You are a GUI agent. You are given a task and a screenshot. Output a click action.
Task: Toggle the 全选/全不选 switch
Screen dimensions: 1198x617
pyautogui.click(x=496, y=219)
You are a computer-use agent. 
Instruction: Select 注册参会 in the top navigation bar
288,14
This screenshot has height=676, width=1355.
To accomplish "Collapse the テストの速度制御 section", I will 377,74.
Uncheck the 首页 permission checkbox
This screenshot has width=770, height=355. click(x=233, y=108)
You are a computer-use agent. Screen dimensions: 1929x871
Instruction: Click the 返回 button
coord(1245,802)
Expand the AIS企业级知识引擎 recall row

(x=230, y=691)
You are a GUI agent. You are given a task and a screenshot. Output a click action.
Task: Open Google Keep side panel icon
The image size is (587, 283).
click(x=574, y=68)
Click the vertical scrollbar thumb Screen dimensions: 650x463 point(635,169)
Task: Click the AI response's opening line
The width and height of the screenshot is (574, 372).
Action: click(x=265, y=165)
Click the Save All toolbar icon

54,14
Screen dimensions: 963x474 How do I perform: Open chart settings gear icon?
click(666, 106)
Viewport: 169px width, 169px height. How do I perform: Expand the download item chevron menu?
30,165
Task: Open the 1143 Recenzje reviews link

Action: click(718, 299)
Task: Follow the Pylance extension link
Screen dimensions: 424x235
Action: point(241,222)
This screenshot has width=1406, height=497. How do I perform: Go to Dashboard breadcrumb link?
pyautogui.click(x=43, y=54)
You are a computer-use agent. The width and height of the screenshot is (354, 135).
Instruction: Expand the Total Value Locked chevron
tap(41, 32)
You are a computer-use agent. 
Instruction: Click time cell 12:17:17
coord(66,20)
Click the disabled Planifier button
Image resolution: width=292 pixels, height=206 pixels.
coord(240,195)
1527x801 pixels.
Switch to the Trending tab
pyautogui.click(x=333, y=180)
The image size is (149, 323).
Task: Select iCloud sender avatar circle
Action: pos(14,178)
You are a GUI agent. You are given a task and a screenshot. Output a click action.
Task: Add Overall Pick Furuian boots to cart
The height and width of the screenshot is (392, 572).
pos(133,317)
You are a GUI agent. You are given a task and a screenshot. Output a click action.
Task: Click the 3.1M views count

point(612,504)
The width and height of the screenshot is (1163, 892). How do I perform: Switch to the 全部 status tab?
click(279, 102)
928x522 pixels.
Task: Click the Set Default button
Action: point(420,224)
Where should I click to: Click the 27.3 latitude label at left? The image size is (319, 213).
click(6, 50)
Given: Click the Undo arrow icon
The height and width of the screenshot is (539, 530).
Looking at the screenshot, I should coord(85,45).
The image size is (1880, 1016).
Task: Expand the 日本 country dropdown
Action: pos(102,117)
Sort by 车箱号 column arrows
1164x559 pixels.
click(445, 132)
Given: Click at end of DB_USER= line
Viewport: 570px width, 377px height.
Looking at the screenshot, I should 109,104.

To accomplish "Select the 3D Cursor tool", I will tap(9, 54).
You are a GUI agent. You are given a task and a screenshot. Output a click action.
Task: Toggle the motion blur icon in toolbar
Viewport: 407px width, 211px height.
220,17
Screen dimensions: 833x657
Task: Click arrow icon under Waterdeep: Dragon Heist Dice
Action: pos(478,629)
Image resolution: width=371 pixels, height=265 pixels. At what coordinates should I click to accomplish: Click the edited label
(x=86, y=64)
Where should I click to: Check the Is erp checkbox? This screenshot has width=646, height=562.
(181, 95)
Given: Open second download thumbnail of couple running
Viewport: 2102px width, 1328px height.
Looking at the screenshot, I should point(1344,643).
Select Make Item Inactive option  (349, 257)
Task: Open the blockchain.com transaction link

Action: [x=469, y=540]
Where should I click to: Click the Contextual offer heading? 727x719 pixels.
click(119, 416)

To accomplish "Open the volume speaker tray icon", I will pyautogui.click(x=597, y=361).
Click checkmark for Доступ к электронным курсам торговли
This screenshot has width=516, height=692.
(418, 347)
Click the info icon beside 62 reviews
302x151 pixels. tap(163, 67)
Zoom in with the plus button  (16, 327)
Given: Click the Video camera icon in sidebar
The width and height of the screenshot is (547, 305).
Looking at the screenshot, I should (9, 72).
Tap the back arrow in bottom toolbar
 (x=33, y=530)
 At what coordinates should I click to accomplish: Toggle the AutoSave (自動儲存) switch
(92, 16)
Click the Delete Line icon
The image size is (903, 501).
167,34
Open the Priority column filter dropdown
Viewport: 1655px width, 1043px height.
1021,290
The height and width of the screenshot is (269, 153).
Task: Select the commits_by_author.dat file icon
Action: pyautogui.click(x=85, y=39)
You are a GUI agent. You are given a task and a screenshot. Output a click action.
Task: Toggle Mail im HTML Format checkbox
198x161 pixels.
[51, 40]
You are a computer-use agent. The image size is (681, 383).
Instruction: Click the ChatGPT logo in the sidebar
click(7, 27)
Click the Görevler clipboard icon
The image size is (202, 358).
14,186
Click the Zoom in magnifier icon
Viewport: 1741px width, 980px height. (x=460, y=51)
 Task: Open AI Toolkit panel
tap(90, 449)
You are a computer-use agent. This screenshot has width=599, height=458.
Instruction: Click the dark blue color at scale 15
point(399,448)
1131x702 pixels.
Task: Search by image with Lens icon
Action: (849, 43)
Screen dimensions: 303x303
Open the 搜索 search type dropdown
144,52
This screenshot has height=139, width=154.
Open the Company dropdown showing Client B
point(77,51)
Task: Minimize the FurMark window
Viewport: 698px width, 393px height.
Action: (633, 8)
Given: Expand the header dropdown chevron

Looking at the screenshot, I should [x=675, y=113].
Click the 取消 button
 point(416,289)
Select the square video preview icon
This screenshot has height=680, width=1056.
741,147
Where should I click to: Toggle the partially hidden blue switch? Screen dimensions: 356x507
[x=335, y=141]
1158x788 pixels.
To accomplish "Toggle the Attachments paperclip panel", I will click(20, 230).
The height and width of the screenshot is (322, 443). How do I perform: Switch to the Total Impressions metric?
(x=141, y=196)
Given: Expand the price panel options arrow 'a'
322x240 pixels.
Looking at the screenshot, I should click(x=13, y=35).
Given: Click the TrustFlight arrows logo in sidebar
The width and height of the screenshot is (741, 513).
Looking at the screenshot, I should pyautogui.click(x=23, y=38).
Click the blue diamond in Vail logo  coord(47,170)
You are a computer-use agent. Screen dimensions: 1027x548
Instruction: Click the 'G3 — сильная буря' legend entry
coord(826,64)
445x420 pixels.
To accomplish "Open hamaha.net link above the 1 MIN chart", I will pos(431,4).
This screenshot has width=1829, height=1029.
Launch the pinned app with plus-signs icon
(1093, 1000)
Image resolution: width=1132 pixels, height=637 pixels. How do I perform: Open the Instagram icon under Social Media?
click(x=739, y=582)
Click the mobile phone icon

* [What you are asked to do] Render everything above from the line containing "1158x788 pixels." down to the line containing "Looking at the screenshot, I should click(x=13, y=35)." as a Markdown table with the columns Row and Content, leaving out blank lines.

* [Result for this task]
| Row | Content |
|---|---|
| 1 | 1158x788 pixels. |
| 2 | To accomplish "Toggle the Attachments paperclip panel", I will click(20, 230). |
| 3 | The height and width of the screenshot is (322, 443). How do I perform: Switch to the Total Impressions metric? |
| 4 | (x=141, y=196) |
| 5 | Given: Expand the price panel options arrow 'a' |
| 6 | 322x240 pixels. |
| 7 | Looking at the screenshot, I should click(x=13, y=35). |